Herr Ludwig macht mich auf folgende Korrektur aufmerksam (siehe http://www.sprachforschung.org/forum/show_comments.php?topic_id=2#1436): „ersannen“ statt „ersonnen“. (Danke!)
 
 

Kommentar von Jan-Martin Wagner, verfaßt am 09.02.2007 um 15.18 Uhr  
Adresse: http://www.sprachforschung.org/ickler/index.php?show=news&id=253#7686

Th. Ickler: »feind, freund, not sein – das sind Adjektive, die nur prädikativ gebraucht werden.«

Hier fehlt wohl noch gram sein, vgl. den „locus classicus“, Dudens „Zukunftsorthographie“ (siehe http://www.sprachforschung.org/ickler/index.php?show=news&id=466#3460).

Mithin hatten die Reformer also „vergessen“, als sie jemandem Feind sein ersonnen, auch jemandem Gram sein zu verordnen – wie sie zusammen mit Leid tun ja auch Gut tun, Weh tun hätten einführen müssen.
 
 

Kommentar von Jan-Martin Wagner, verfaßt am 11.10.2005 um 22.55 Uhr  
Adresse: http://www.sprachforschung.org/ickler/index.php?show=news&id=253#1123

A. Glück: ...Und alles wird zu Nichte...?

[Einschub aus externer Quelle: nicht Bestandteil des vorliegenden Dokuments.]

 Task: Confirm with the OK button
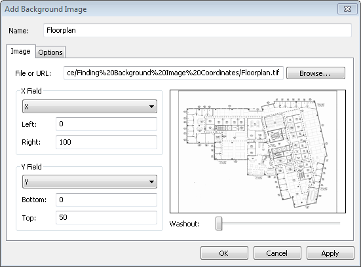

Auch das wird noch jemandem einfallen.


Zu spät, das ist schon passiert – siehe bei Google.
 
 

Kommentar von Alexander Glück, verfaßt am 11.10.2005 um 20.45 Uhr   Mail an
Adresse: http://www.sprachforschung.org/ickler/index.php?show=news&id=253#1122

... Aus seinem Glanz und Lichte tritt er in deine Nacht: Und alles wird zunichte, was dir so Bange macht. (EG 379,4)

...Und alles wird zu Nichte...?

Auch das wird noch jemandem einfallen.
 
 

Kommentar von Martin Valeske, verfaßt am 11.10.2005 um 20.35 Uhr   Mail an
Adresse: http://www.sprachforschung.org/ickler/index.php?show=news&id=253#1121

In der von der Deutschen Bibelgesellschaft an die neue Orthographie angeglichenen Lutherbibel finden sich derartige Grammatikverstöße. In der Josephsgeschichte ist zu lesen:

Als nun seine Brüder sahen, dass ihn ihr Vater lieber hatte als alle seine Brüder, wurden sie ihm Feind ... Dazu hatte Josef einmal einen Traum und sagte seinen Brüdern davon; da wurden sie ihm noch mehr Feind. (Gen 37,4f.)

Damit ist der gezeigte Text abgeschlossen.